"Mouse over NP" > "mouseover" v.

Mark Mandel thnidu at GMAIL.COM
Mon Dec 24 01:29:48 UTC 2012

In writing is how. They write it solid.

So I just ggled "logined" (one n). Google sez:

> About 359,000 results
> ...
> In order to show you the most relevant results, we have omitted some
> entries very similar to the 549 already displayed.

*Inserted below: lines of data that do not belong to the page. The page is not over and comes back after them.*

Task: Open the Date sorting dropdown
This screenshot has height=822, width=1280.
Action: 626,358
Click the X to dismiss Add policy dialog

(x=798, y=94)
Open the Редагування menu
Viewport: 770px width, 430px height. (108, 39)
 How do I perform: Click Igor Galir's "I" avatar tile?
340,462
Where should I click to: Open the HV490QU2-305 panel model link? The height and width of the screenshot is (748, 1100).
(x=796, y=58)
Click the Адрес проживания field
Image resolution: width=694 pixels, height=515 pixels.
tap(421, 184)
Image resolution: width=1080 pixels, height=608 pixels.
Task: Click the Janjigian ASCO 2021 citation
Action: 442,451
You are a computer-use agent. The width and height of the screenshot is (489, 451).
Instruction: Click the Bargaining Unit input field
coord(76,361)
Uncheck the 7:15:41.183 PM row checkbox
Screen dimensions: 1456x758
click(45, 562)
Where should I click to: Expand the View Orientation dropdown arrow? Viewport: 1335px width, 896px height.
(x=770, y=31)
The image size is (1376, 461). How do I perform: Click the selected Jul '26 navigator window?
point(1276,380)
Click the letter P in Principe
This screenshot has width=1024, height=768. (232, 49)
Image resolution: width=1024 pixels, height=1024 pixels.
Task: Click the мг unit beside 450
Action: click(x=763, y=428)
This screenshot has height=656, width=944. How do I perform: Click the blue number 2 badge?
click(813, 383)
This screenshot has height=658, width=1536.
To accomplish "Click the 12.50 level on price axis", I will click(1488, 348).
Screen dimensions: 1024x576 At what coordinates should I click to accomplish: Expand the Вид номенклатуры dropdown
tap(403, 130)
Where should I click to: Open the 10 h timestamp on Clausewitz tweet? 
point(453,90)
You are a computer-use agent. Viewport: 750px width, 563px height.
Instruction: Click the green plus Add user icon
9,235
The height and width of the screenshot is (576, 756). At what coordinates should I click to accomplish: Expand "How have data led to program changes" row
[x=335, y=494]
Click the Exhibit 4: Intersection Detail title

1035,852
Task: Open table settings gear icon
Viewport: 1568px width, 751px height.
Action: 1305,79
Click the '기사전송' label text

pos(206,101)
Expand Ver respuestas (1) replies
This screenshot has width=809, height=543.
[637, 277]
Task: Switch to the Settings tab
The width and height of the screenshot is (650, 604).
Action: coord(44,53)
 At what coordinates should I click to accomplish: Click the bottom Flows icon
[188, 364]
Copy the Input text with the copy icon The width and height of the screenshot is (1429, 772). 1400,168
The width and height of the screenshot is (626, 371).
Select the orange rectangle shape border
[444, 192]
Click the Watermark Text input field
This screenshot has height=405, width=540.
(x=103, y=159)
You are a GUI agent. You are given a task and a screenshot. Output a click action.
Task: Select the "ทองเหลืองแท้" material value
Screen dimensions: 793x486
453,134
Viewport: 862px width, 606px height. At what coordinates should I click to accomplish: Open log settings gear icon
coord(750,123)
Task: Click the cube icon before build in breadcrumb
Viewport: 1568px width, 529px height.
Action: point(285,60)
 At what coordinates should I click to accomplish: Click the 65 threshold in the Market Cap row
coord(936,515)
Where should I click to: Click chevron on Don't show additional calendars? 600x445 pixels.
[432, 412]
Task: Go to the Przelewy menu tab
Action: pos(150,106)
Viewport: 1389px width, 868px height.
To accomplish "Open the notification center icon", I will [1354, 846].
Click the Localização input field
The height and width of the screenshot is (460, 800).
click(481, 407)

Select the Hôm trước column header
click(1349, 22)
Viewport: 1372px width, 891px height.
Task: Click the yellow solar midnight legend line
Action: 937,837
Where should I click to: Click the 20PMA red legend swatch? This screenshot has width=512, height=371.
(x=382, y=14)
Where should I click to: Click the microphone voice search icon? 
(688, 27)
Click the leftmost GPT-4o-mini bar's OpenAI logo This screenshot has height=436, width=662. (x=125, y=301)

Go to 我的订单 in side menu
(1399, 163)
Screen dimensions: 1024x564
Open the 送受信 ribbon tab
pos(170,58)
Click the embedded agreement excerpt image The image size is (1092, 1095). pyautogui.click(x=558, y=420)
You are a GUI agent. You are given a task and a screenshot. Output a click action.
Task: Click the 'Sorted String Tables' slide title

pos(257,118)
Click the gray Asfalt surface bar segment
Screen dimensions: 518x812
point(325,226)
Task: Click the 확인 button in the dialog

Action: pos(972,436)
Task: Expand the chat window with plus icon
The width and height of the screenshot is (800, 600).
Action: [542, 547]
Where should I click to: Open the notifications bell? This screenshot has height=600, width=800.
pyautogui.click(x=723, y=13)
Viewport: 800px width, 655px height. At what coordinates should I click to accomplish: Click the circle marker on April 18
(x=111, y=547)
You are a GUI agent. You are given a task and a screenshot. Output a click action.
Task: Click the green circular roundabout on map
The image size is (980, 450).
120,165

Here's the first hit <https://www.google.com/search?q=logined>. The name
suggests that the asker is L2 English (L1 Japanese), but that surely
doesn't apply to all of them.

Kentaro F
> Resolved Question
> *"logined" is available?*
> we can use "login" as a verb. as its past tense, "logined" can be used?
>     •    4 years ago
> Johnny B
> "logined" is not a word. You can use "logged in", though.
>     •    4 years ago

Ooh, and the 2nd
like a fun site for us'ns. Their page header reads

Shock English ● ショックイングリッシュ
> Important translations that are just WRONG. Why not let me help me improve
> your English communications? ●
> 大事な翻訳や広報が間違っていませんか?気になっていませんか?私にコミュニケーションアドバイスをさせてください。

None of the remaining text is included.